The secret to improved blade life is to use thinner (0.014"), "tougher" blades from SuperCut™ Bandsaw Company, who has created an industry making blades for these machines:

View attachment 500145
They also make 14TPI blades (like I used on the square tube). You can get bimetal blades to fit the 3-wheelers from Starrett, but they are 0.025"thick (I have a 1/4" x 14TPI, but haven't tried it yet).

No, even modified to the hilt these saws will not rival @Winegrower 's beast, but they are very handy (and take up a lot less space).
THREAD HERE.


Technically the thinner blade is the way to go as it works better, ie flexes better, at the weld than a thicker blade, but they always seemed so delicate as there's no where for the heat to go if things get sporty.

Im using a Starrett Bi-metal (I think, Ill have to check) blade that is .025 thick with good results.

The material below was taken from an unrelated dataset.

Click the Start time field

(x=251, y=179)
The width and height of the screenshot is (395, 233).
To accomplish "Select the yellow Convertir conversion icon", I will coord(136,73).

I think a lot of the blade thickness issues are due to a lot of these saws being marginal on power for metal cutting as the thinner blade cuts less material, therefore requiring less power.
 
Increased throat depth, may not be a minor advantage for some. I wish I had the room for a such a machine and be able to cut 3' wide!

3 wheel only gives you more throat depth compared to a similar size wheel. The older Craftsman - King Seely 12" 3 wheel model is 20" tall, 12" wide and 28" deep. A 14" Delta is 41" tall (without stand), 14" wide and 24" deep.

Unless height is an issue, the 14" Delta actually takes up a little less floor space and gives you 2" more throat depth. The 12" Craftsman is about 1/3 the weight though, 73lbs vs 250lbs so easier to move about.
 
3 wheel only gives you more throat depth compared to a similar size wheel. The older Craftsman - King Seely 12" 3 wheel model is 20" tall, 12" wide and 28" deep. A 14" Delta is 41" tall (without stand), 14" wide and 24" deep.

Unless height is an issue, the 14" Delta actually takes up a little less floor space and gives you 2" more throat depth. The 12" Craftsman is about 1/3 the weight though, 73lbs vs 250lbs so easier to move about.
I was thinking more like the one Robert posted:
 
Oh, I realize that money and timewise, it's probably best to just buy one, but where's the fun in that? It's mostly a what-if challenge and not a must-have. My saw is 13.5" and while 16-18" would be better, I've gotten by for years with it as-is. Looking at it, I can already see a small complication because all the controls in the vertical column are at table height. Still, it's tempting to at least model it in CAD and play around with it. I agree that a small radius third wheel is a bad idea due to the flexing, so a large one would be used.
 
Last edited:
I was thinking more like the one Robert posted:

That is a nice saw, but I have to wonder does it really have any advantage other than height compared to a traditional bandsaw of similar size?
I don't know, maybe the added complexity of that Doall makes up for needing to be 7 feet tall to change the blade on this one. ;)

This is a 36" Tannewitz, and appears to me to be of a similar foot print, maybe a bit less.